Leslie Yeow - Project Manger

Energex

      

1. What do you do in a nutshell? I am a Project Manager within South East Queensland’s largest electricity distribution company managing the delivery of a number of multi million dollar projects like substation construction and expansion, stringing and laying of overhead and underground 11kV and 33kV power lines and the installation of transformers, capacitor banks and associated equipment within existing substations.

2. What inspired you to become an engineer?  I wanted to know how things worked and how they were put together.  The aerofoil, gas turbine and internal combustion engine were some of the particularly interesting innovations that made me want to read engineering at University.

3. How do engineers change the world? In many ways!  Depending on the field of engineering, there is an engineer somewhere who has had a hand in developing and designing all manner of things that we take for granted in today’s world.  Think of a world without electricity, aircraft, ships, the internal combustion engine, bridges, buildings, reticulation of water, sewage treatment etc.  Engineers have improved the lives of many by either adapting what occurs naturally to something much larger and producing something that is able to transport large loads quickly a great distance (aircraft wing and turbine blade).  Or, they have designed spans using mostly steel cable to suspend roads across large waterways while carrying dynamic loads and able to withstand hurricane force winds (suspension bridge) to enable people, otherwise separated by water, to travel freely without use of a floating vessel.  As Archimedes said, “…give me a fulcrum and a lever long enough, and I will move the world…” 

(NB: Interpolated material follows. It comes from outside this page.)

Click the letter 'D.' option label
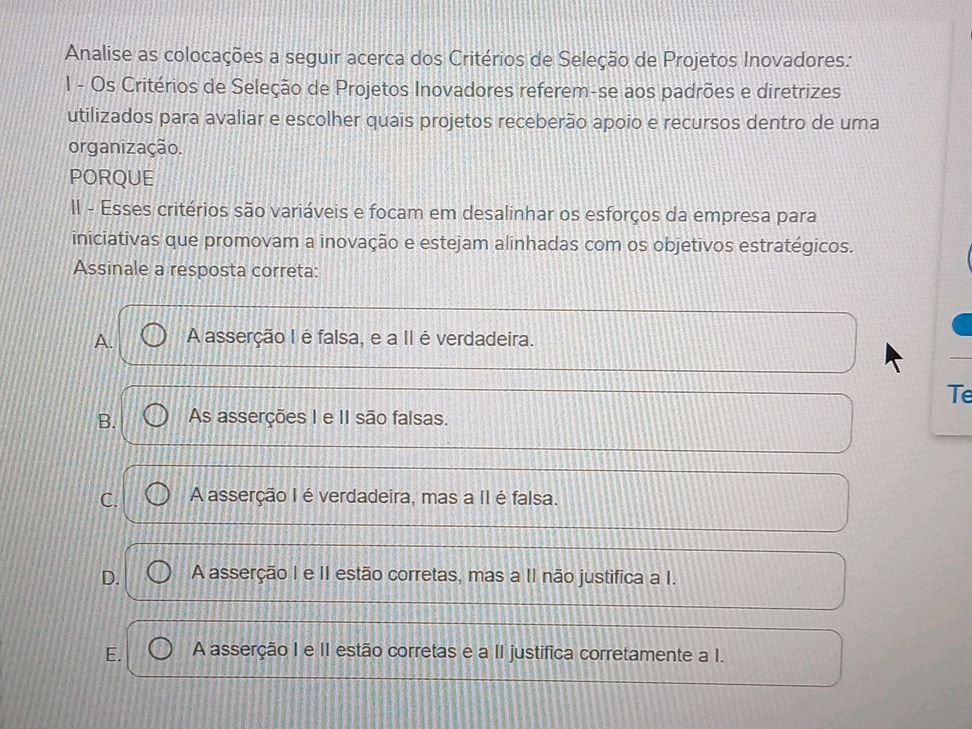The image size is (972, 729). [x=110, y=578]
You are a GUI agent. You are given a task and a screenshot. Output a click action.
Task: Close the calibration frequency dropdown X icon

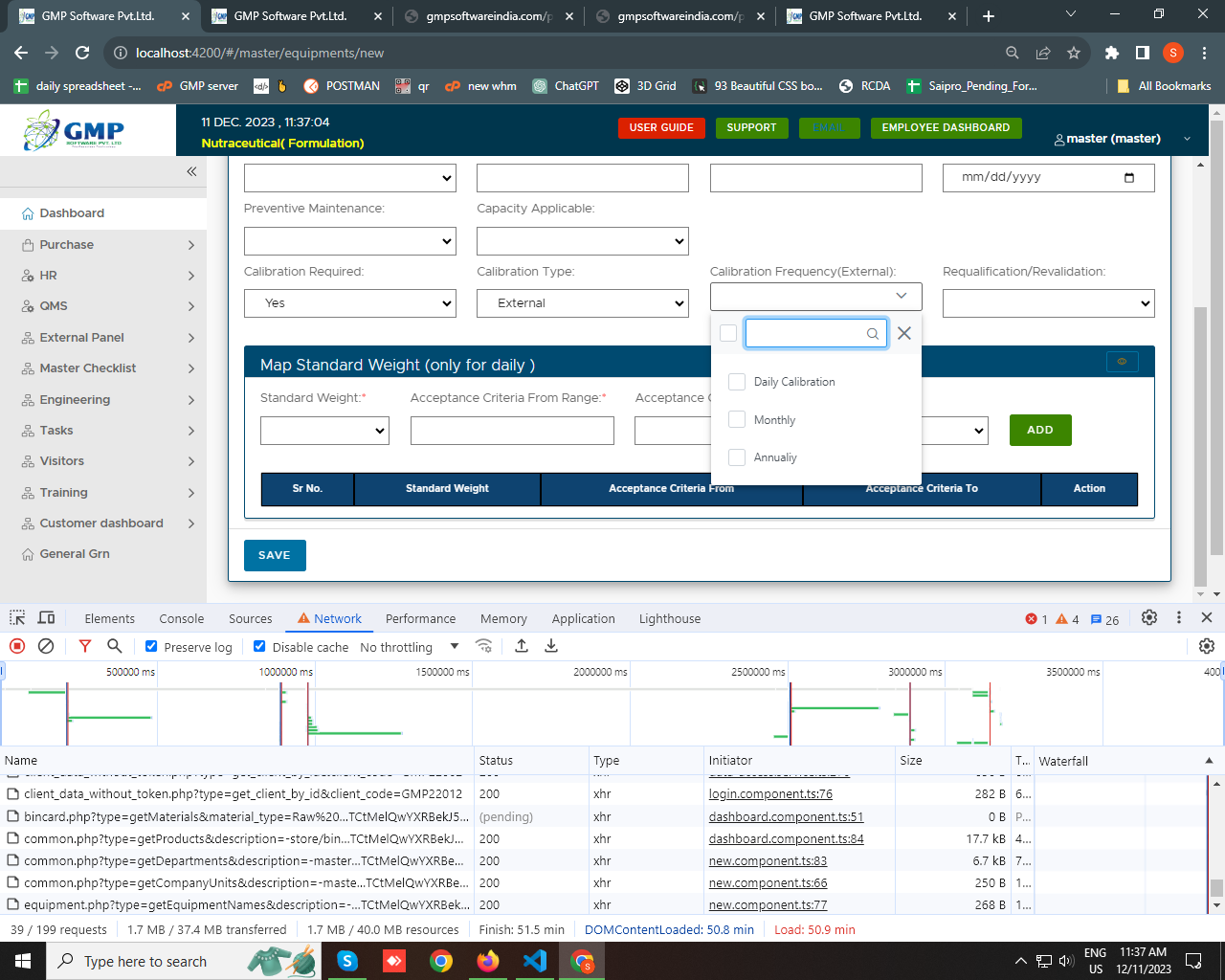[x=903, y=333]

4. What do you wish you would have known as a graduate?  Practical applications of higher level mathematics.  Also, unless you were going into research, you would not use much of what you learned technically and to concentrate more on the financial benefits of designs produced.  Also, how to manage people and not just “things”.

5. What is your favourite engineering innovation? The aircraft.  Still today, I marvel at how something that weighs many tonnes can fly and carry passengers and/or cargo many thousands of kilometres.